Problem: Copy out everything from the line containing "Where should I" down to the line containing "point(147,82)", requests included, and increase every answer coordinate by 27. Leave the pictures out of your copy.

Supplied records:
════════

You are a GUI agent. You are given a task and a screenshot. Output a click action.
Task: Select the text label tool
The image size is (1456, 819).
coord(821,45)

════════

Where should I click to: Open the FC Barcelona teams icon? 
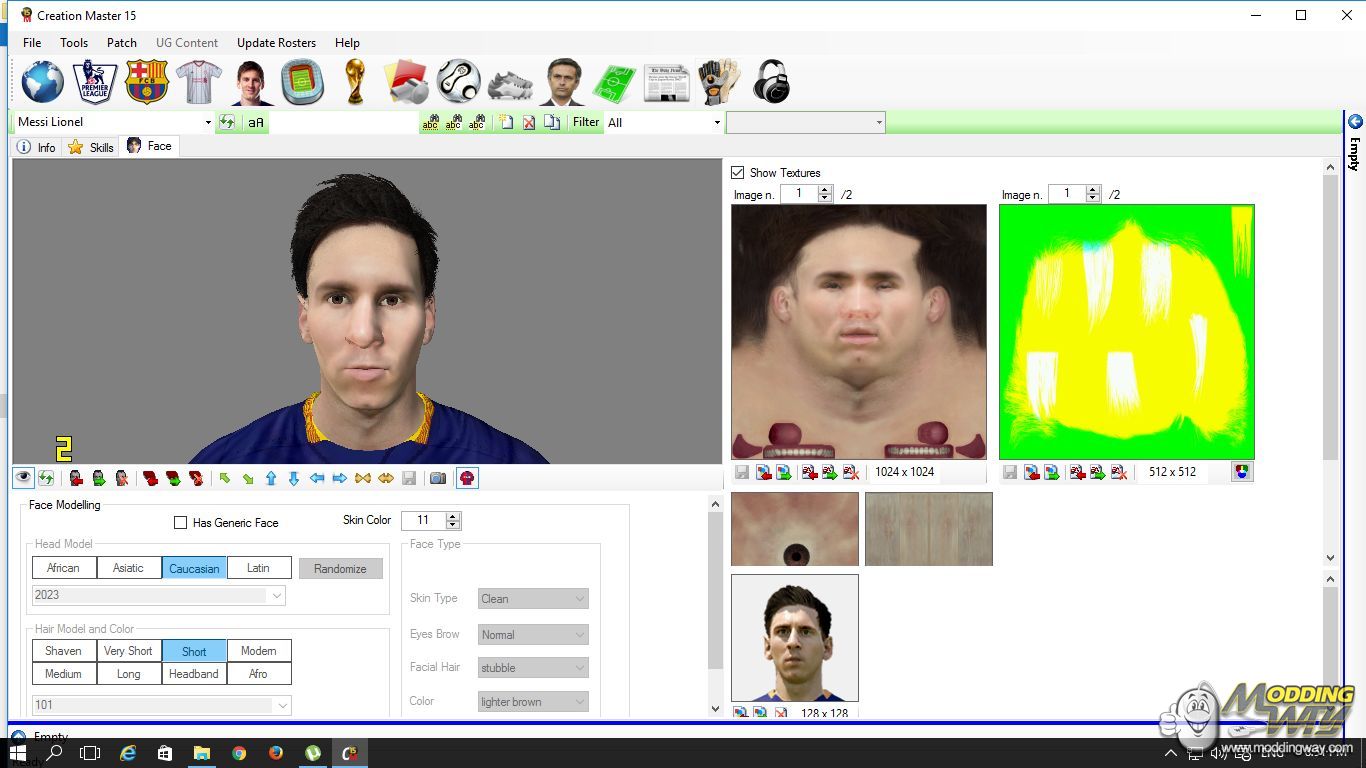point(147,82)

════════

Solution to this exercise:
Where should I click to: Open the FC Barcelona teams icon? 
point(174,109)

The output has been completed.